-- Start EXCERPT --
According to Nielsen Media Research, the episode was seen by an estimated 0.291 million household viewers and gained a 0.09 ratings share among adults aged 18–49. The episode received mostly positive reviews from critics, who praised Doug Jones' performance and humor, although some were frustrated with the lack of progress in Guillermo's secret.

==Plot==
The vampires note that Laszlo (Matt Berry) has become withdrawn and unresponsive. He spends most of the time sitting in a chair and doing nothing, even when the others try to cheer him up. In an attempt to lift his spirits, Colin Robinson (Mark Proksch) suggests throwing him a roast, although it was the Guide's (Kristen Schaal) idea originally, but she was ignored.

For the roast, the vampires invite many guests, including Baron Afanas (Doug Jones), Sean (Anthony Atamanuik) and random pedestrians picked from the street to fill the empty chairs. The event proves to be a mild event, with few jokes landing among the crowd, and the Guide needs to explain the context to the Baron. However, she accidentally reveals that not only is Guillermo (Harvey Guillén) the one who exposed the Baron to the sunlight that almost killed him, but also that Guillermo's family bloodline is descended from Van Helsing. This prompts the Baron to take over the roast, condemning the vampires for not taking part in their old traditions, saying that they "have all gone soft."

The Baron then reveals that the vampires are harboring a vampire killer, exposing Guillermo in front of everyone as the human who tried to kill him. He then pursues Guillermo through the house, with Guillermo stabbing him in the arm with a stake to run away from him. As Nandor (Kayvan Novak) and Nadja (Natasia Demetriou) wonder what to do, they recognize that the Baron's death will result in their deaths as they were turned by him. Instead, they capture both Guillermo and the Baron, tie them to chairs and have them face each other. When Nandor leaves the room, Guillermo confesses that he was turned by a vampire. The Baron is ecstatic, until he realizes it was not Nandor. He decides to spare Guillermo, feeling he has bigger problems ahead. Before leaving, he tells Guillermo that he should tell Nandor about it even if he decides to kill him, as it will not be hidden forever. Guillermo then opens the door, accidentally exposing the Baron to sunlight again, burning him.
-- End EXCERPT --
-- Start EXCERPTED DATA --
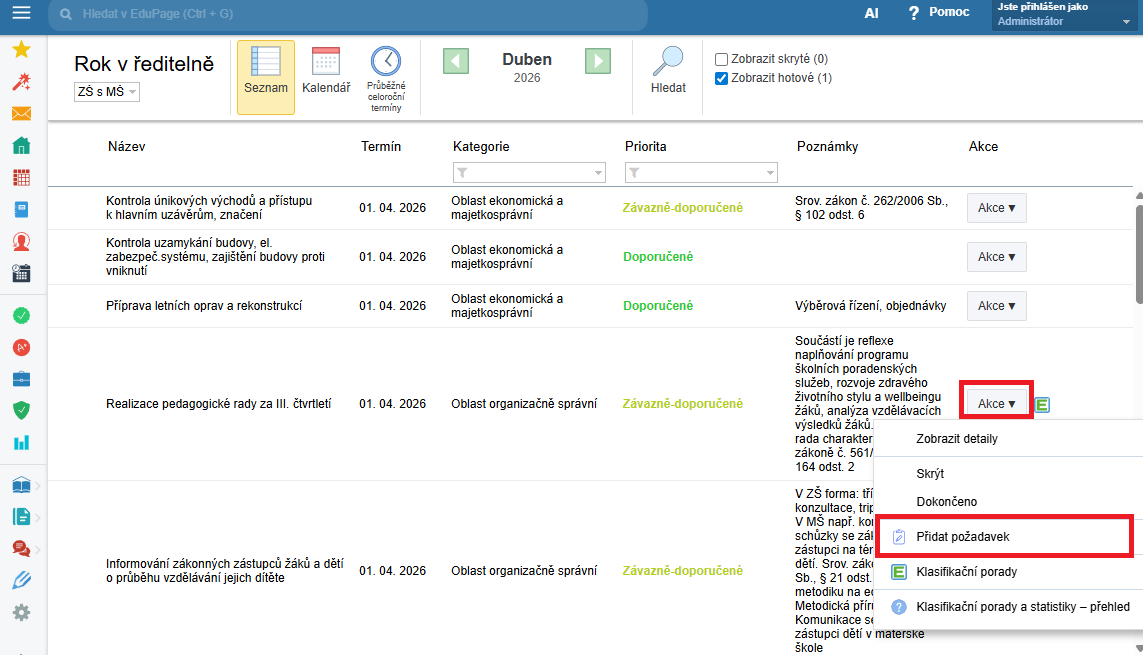Expand the Kategorie filter dropdown
1143x655 pixels.
[x=529, y=173]
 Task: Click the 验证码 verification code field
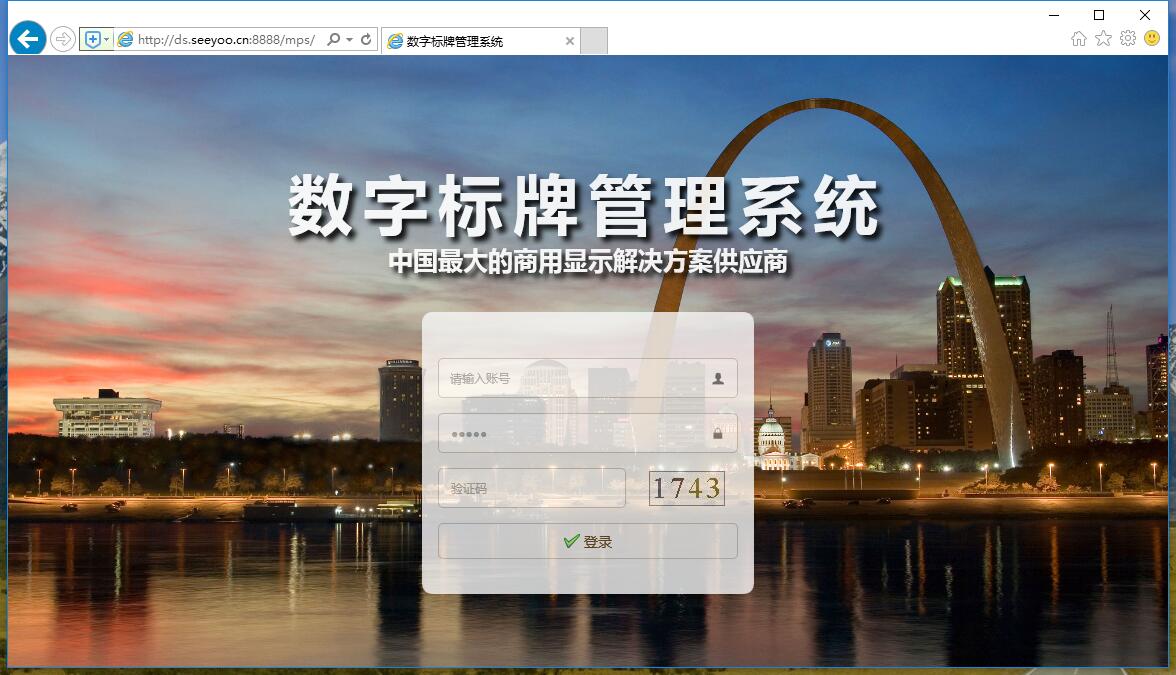pyautogui.click(x=531, y=488)
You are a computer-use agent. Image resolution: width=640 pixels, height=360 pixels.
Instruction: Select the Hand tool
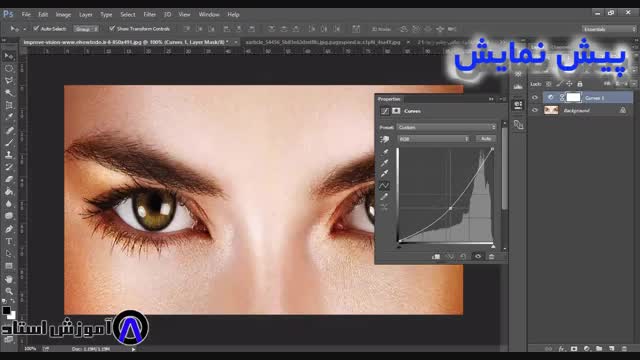(x=9, y=279)
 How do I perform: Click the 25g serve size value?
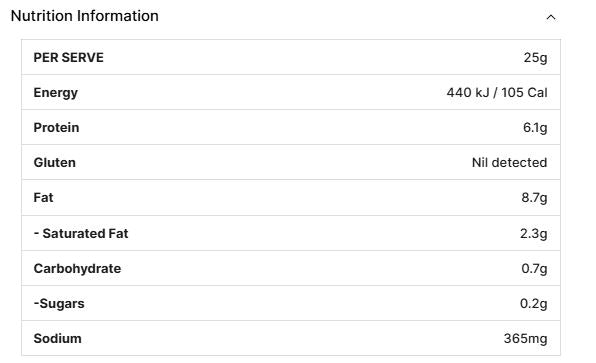pos(535,58)
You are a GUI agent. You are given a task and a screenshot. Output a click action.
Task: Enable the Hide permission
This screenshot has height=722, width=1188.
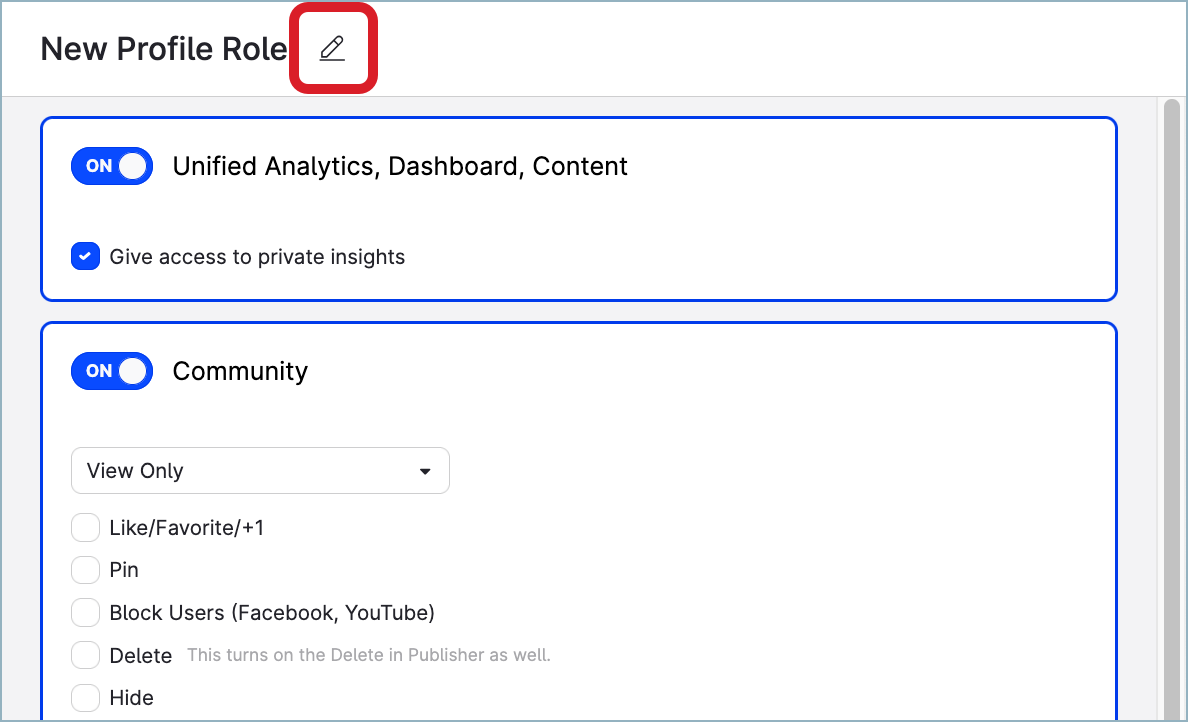click(x=85, y=697)
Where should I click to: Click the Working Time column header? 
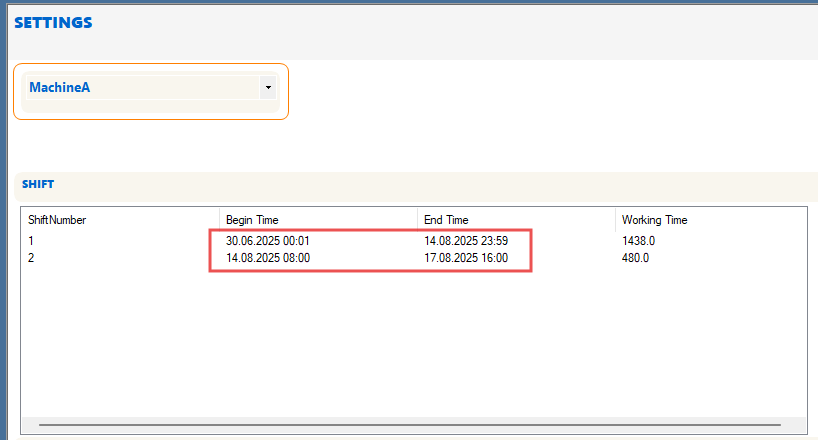point(654,220)
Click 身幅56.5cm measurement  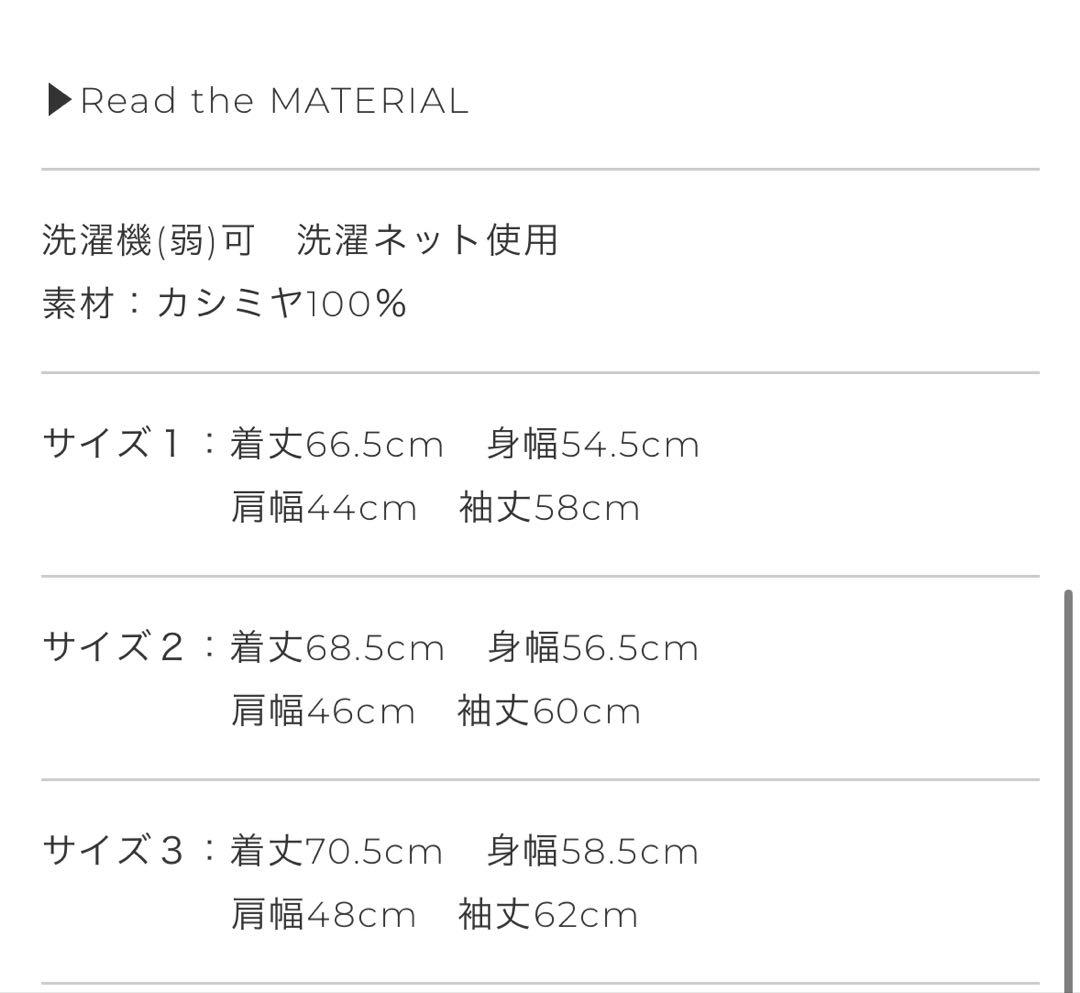(593, 647)
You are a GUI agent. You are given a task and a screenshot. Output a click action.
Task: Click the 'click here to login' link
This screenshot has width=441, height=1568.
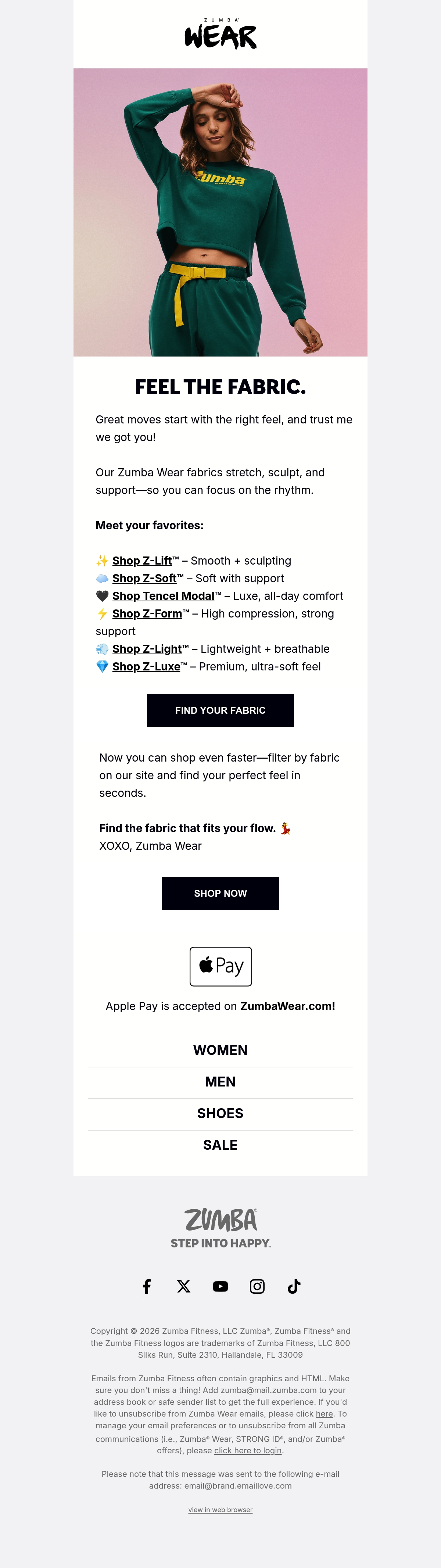tap(248, 1450)
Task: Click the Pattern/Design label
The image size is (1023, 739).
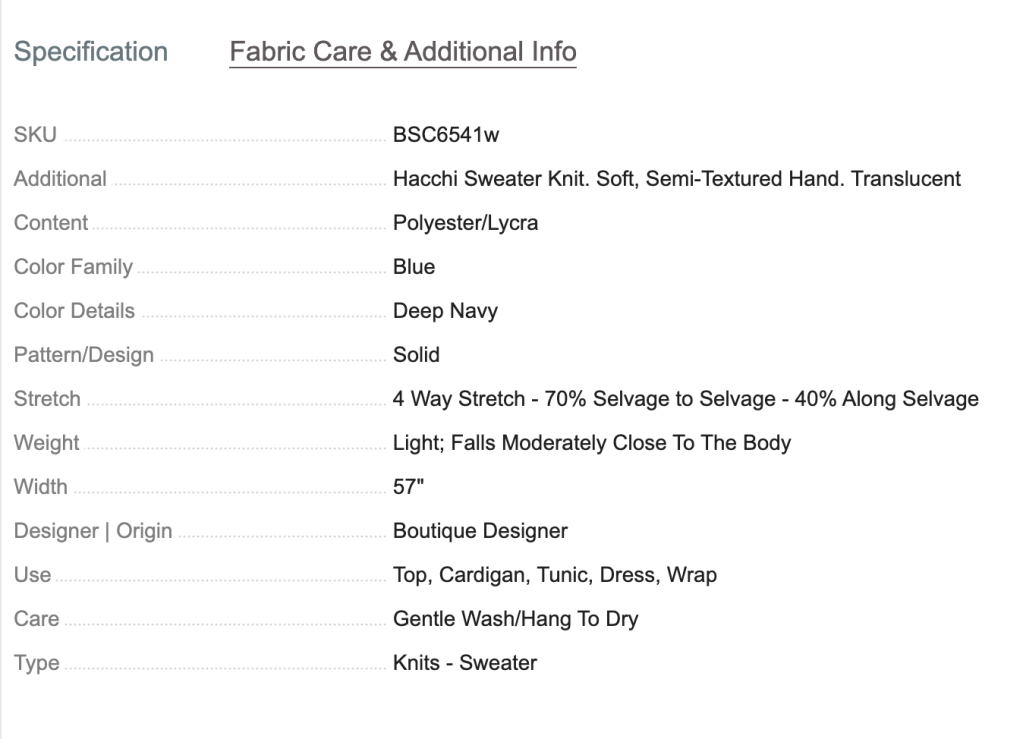Action: 84,355
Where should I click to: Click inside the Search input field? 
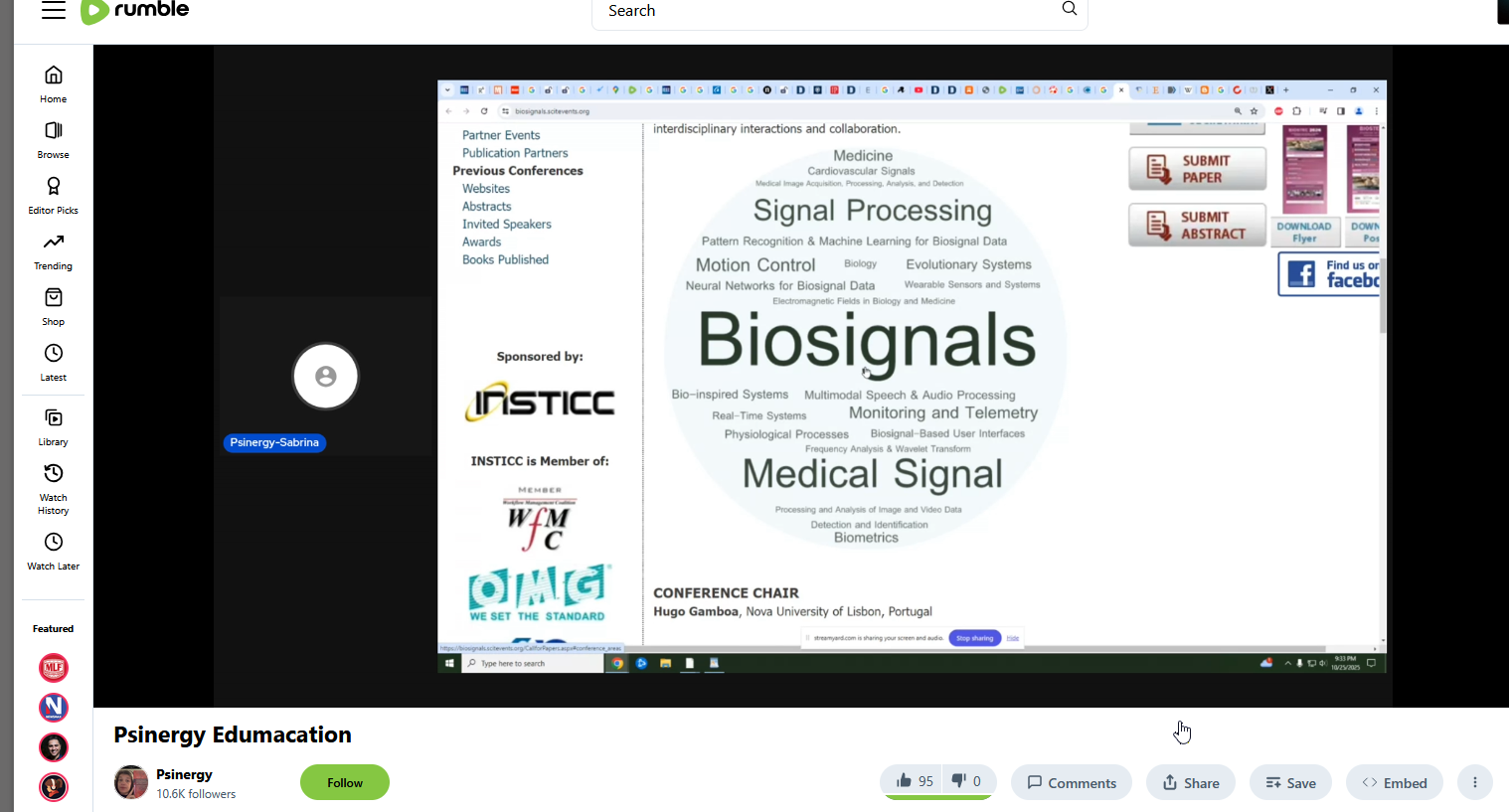click(825, 11)
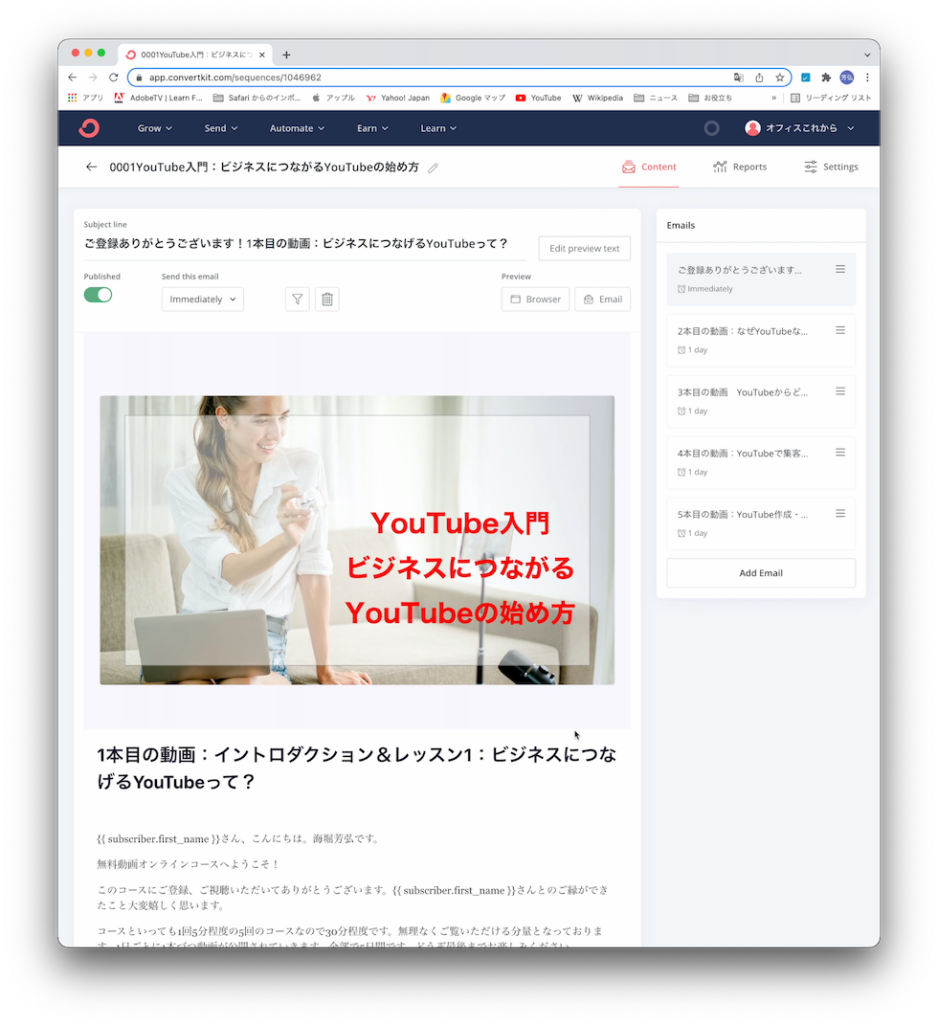938x1024 pixels.
Task: Click the Add Email button
Action: [760, 572]
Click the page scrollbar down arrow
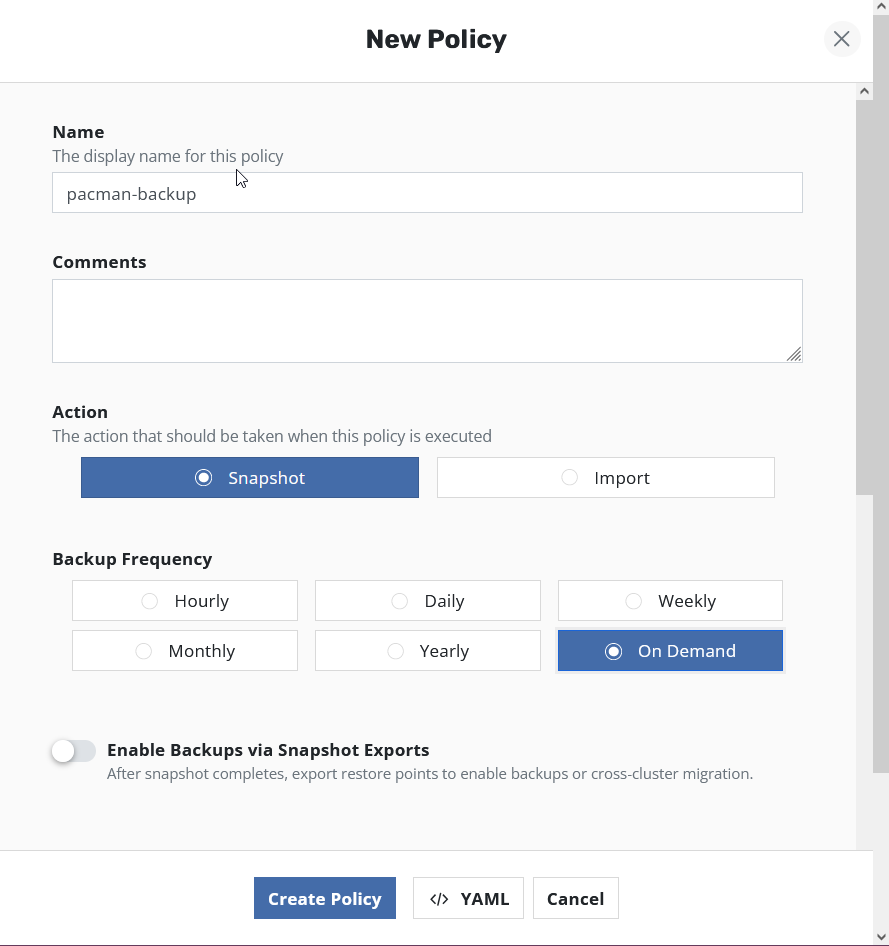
-- End EXCERPTED DATA --
→ SHORT TASK
Print the stretch of the episode summary from "According to Nielsen" through "in Guillermo's secret." word for word.

→ EXERCISE SOLUTION
According to Nielsen Media Research, the episode was seen by an estimated 0.291 million household viewers and gained a 0.09 ratings share among adults aged 18–49. The episode received mostly positive reviews from critics, who praised Doug Jones' performance and humor, although some were frustrated with the lack of progress in Guillermo's secret.